China has been increasingly active in the South China Sea, insisting that disputed areas are its own and that Taiwan is a breakaway province, forcing the U.S. and its regional allies to prepare for possible military action if China were to try to take the island by force.



BIW could continue playing a big role in future efforts to expand the Navy’s battleship fleet.

Under three alternatives in the Navy’s 2023 plan, total shipbuilding costs would average about $30 billion to $33 billion a year through 2052, according to November 2022 estimates by the Congressional Budget Office, as the Navy builds a fleet of 316 to 367 battle force ships. Three alternatives in the Navy’s 2023 plan would require average annual shipbuilding appropriations that were 23% to 35% more than the average over the past five years.

Battle force ships include aircraft carriers, submarines, amphibious warfare ships, combat logistics ships, some support ships and other craft.

The Navy’s total budget would increase to $290 billion in 2052 from the current $220 billion. However, the fleet would be smaller over the next 10 years before increasing in size, the CBO said. If the Navy adheres to the schedule for purchases and ship retirements outlined in its 2023 plan, by 2052, the number of battle force ships would increase to 316 from 292, to 327 under another alternative, or to 367 in a third alternative, according to the CBO.

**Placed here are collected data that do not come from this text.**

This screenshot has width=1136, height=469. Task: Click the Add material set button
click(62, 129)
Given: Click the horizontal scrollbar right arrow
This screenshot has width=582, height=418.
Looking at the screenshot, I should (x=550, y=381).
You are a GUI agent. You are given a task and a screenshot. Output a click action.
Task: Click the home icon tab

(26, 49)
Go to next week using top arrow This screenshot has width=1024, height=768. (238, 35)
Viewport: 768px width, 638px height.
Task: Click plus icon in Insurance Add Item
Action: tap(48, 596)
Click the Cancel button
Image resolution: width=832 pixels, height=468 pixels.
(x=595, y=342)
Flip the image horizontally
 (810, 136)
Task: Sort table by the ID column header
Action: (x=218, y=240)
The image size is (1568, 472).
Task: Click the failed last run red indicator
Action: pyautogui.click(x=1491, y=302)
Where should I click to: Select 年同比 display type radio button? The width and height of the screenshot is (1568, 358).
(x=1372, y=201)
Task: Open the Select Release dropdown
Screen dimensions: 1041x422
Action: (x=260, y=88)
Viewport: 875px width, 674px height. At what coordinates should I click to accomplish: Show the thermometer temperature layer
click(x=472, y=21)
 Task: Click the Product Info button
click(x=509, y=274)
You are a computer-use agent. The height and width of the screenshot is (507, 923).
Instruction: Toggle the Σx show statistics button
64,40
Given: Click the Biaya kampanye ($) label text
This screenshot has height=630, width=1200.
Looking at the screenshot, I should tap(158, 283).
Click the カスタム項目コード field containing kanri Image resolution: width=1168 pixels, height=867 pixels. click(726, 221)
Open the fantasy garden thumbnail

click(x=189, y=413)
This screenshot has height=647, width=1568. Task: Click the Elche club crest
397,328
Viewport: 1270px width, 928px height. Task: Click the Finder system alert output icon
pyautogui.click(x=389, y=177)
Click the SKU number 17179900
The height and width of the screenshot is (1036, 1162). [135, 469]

“One of our biggest considerations is the buildup of China’s fleet,” Collins said.


China is on track to have a 400-ship fleet by 2025, she said. Looking toward 2030, the Chinese fleet will grow in capability and size, numbering 430, or 50% larger than the U.S. fleet is projected to be in 2030.

“That’s very disturbing considering the increased role China is playing” in Asia and its “menacing threats to Taiwan,” Collins said.

Loren Thompson, a military analyst and chief operating officer with the Lexington Institute, said Russia is “flat on its back” due to its invasion of Ukraine and thus is unable to invest heavily in its military. The U.S. “makes China a centerpiece right now,” he said.

While the U.S. Navy must cover the world, China is confined to the western Pacific, he said.

“It’s rapidly outstripping our capabilities,” Thompson said. “We’re in danger of losing maritime dominance in the western Pacific.”

As a result, the western Pacific has become the “heartland” of domestic manufacturing, he said. China manufactures more goods than Europe, Japan and the U.S. combined,” he said.

To compete, Thompson said, lawmakers have repeatedly told the Pentagon, “tell the industry what it needs and stick to the plan.”